Votre projet trouve son origine dans la republication remarquée et primée de Terry et les Pirates par The Library of American Comics/IDW Publishing aux États-Unis. Quels sont les points communs et les différences entre celle-ci et votre édition ?
Pour ce volume I, tout est parti de l’album magnifique américain d’IDW. Il reprend tous les originaux, depuis le début, de manière chronologique, concernant la série. Deux choses nous ont parlé : la qualité du livre, des reproductions ; ainsi que le fait que la série soit entièrement finie chez IDW, et donc, une fois le projet lancé, d’offrir au lecteur sa totalité en français. Et ça, pour nous ç’était important : que le lecteur sache qu’en commençant la série, il irait au bout. Voilà !

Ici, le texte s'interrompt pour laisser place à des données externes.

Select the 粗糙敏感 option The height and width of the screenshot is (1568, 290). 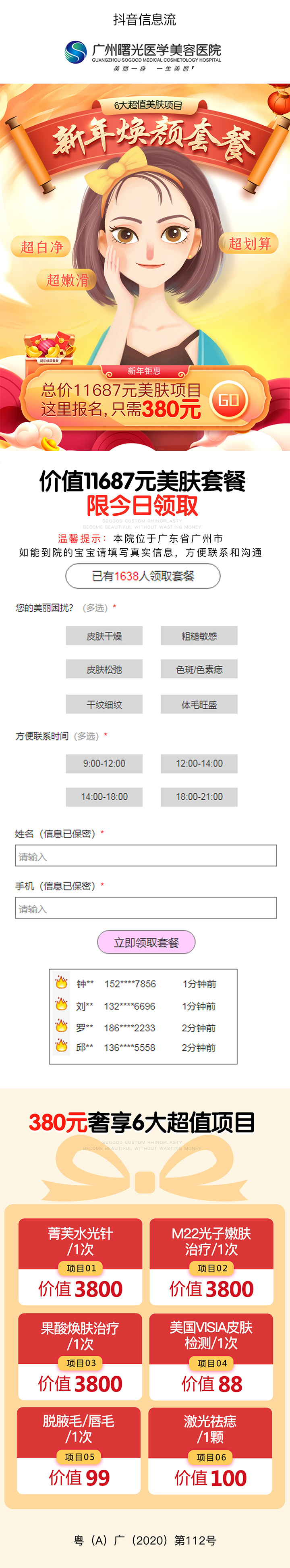(x=199, y=636)
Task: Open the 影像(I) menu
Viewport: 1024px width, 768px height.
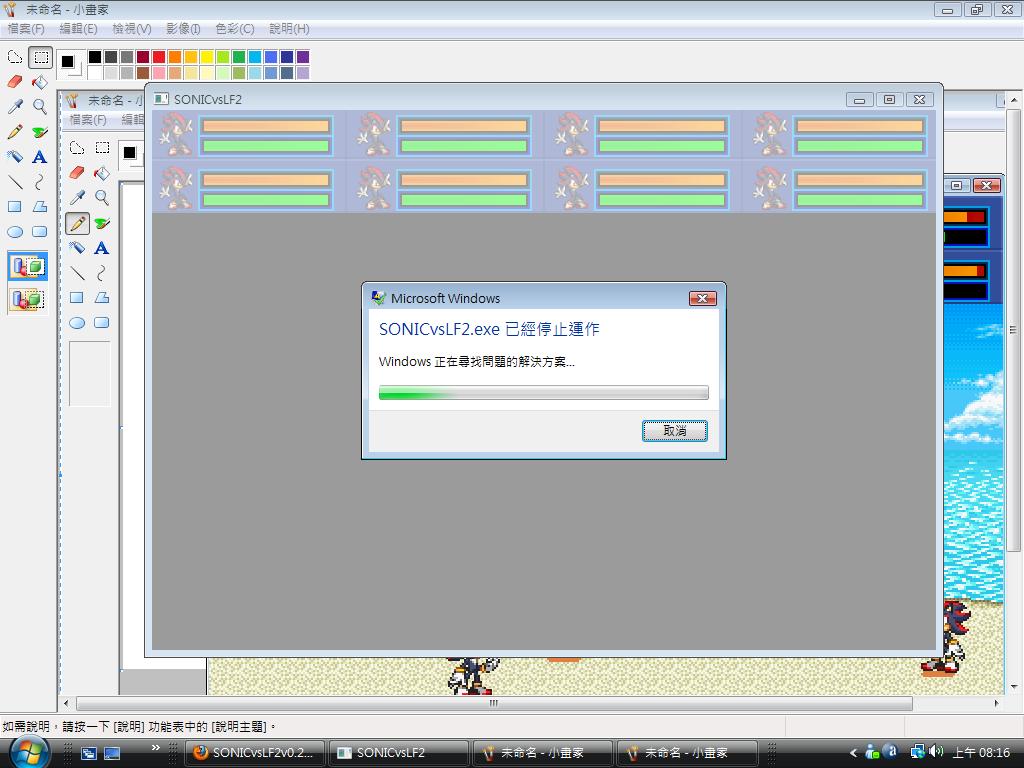Action: point(183,29)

De plus, bon, nous sommes amoureux des beaux livres-objets et la version américaine est tellement belle ! La version française est exactement pareille. Sauf que nous avons une série d’hommages en plus, d’auteurs américains et européens. Donc, c’était vraiment très motivant ! Nous avons repris la même maquette. Il y a une jaquette, un gaufrage pour le titre. La différence, pas par rapport à l’édition originale américaine, mais aux éditions antérieures en français, c’est que nous avons fait une traduction nouvelle, complète. C’est Michel Pagel qui en est l’auteur. C’est un écrivain de science-fiction, qui a remporté plusieurs prix, et qui a travaillé ou travaille encore pour les Humanoïdes Associés. Et nous avons intégré une série d’hommages. Pour ce premier volume, ils proviennent de François Avril, Charles Berbérian, Serge Clerc, Nicolas de Crécy, Guy Davis, Floc’h, André Juillard et François Boucq. Ce dernier est même le seul à avoir conçu un Sunday complet. Nous l’avons repris et maquetté avec les couleurs d’origine de Terry. Nous sommes donc en plein dedans et Boucq nous a gâtés. Voilà pour le premier volume !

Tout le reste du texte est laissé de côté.